I also didn't want to deal with clerical demographics, universal magical healthcare, questions of Raise Dead, or the touchy subject of "do good churches charge poor people for healing".  The church is a non-magical institution, and most clergy function like real-world priests - they lead worship, counsel, bless, and act as scholars.  Actual spell casting cleric class characters are rare, and chosen.

I was influenced by the Old Testament, where seemingly random guys are selected to be prophets, leaders, and carriers of the divine message; often they're subversive outsiders, or humble folk with low status, not a part of the power structures or the established order.  They've been divinely ordained to take a message back to society, to help put things back on course (once, or if, they figure out what is their role).  Clerics in Gothic Greyhawk are the same way; they’re chosen for reasons they don't understand, their powers are miracles, and when they show up, they're expected to be setting-breaking game changers - they threaten the social order by their very existence.

Finally - alignment.  I'm using the classic rules set, so alignments are Lawful, Neutral, Chaotic.  Everyone alive is Neutral, by stint of birth.  I'm not interested in monitoring player behavior, so alignment is a supernatural status, and not a measure of ethics or behavior.  The alignments of Law and Chaos reflect allegiance to outside powers and are typically beyond what mortals achieve; only mortals with supernatural ties gain an alignment of Lawful or Chaotic.  Because the divine order represents Law, all spell-casting clerics are Lawful.  Most monsters, which have supernatural ties, are Chaotic.

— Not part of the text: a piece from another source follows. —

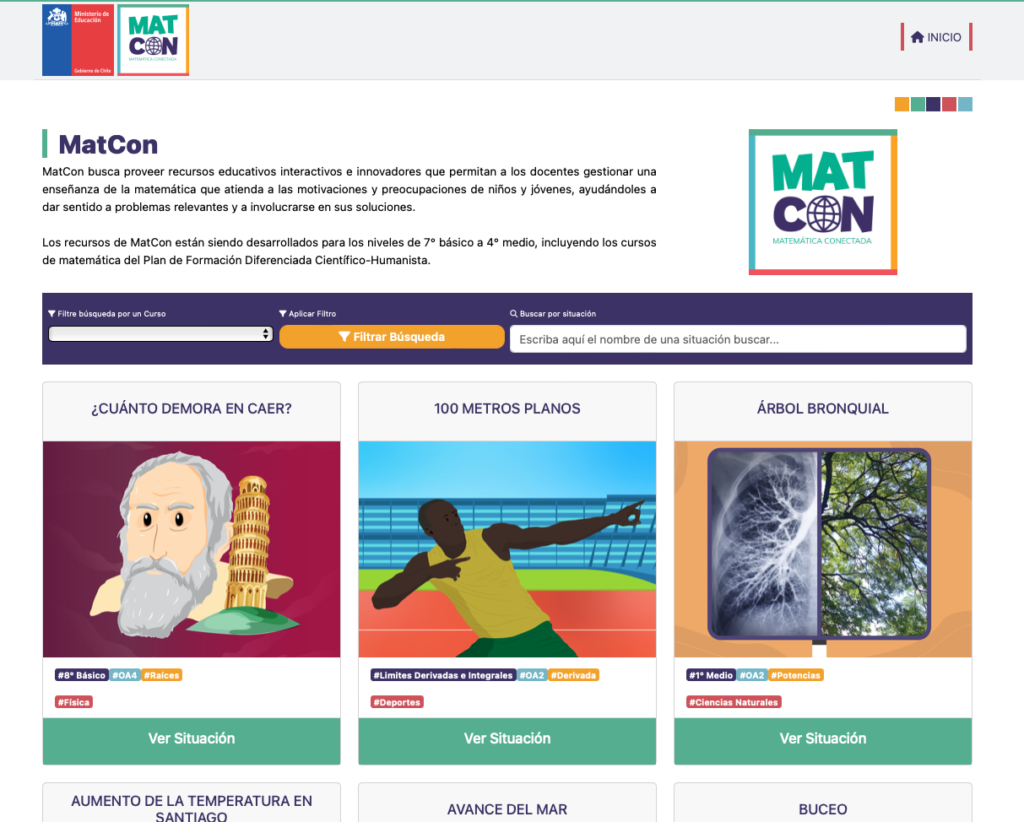
Task: Click the #Ciencias Naturales tag
Action: tap(734, 703)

Demons and Devils could be a bit problematic in the simplified Law vs Chaos scheme if you make Law = Good and Chaos = Evil; I don't do that.  Heaven and hell are both part of the divine order; even fallen angels came from the divine world, and are part of creation.  (And that's not even broaching the topic that maybe Hell is all part of the plan...).  In this scheme, both clerics of God and clerics of the Adversary would be Lawful; but they would act very, very differently.

Chaos represents allegiance to those things outside the divine order.  It may not hold up philosophically, (if you define God as coterminous with all of creation), and certainly not theologically, but it's a playable solution for the game.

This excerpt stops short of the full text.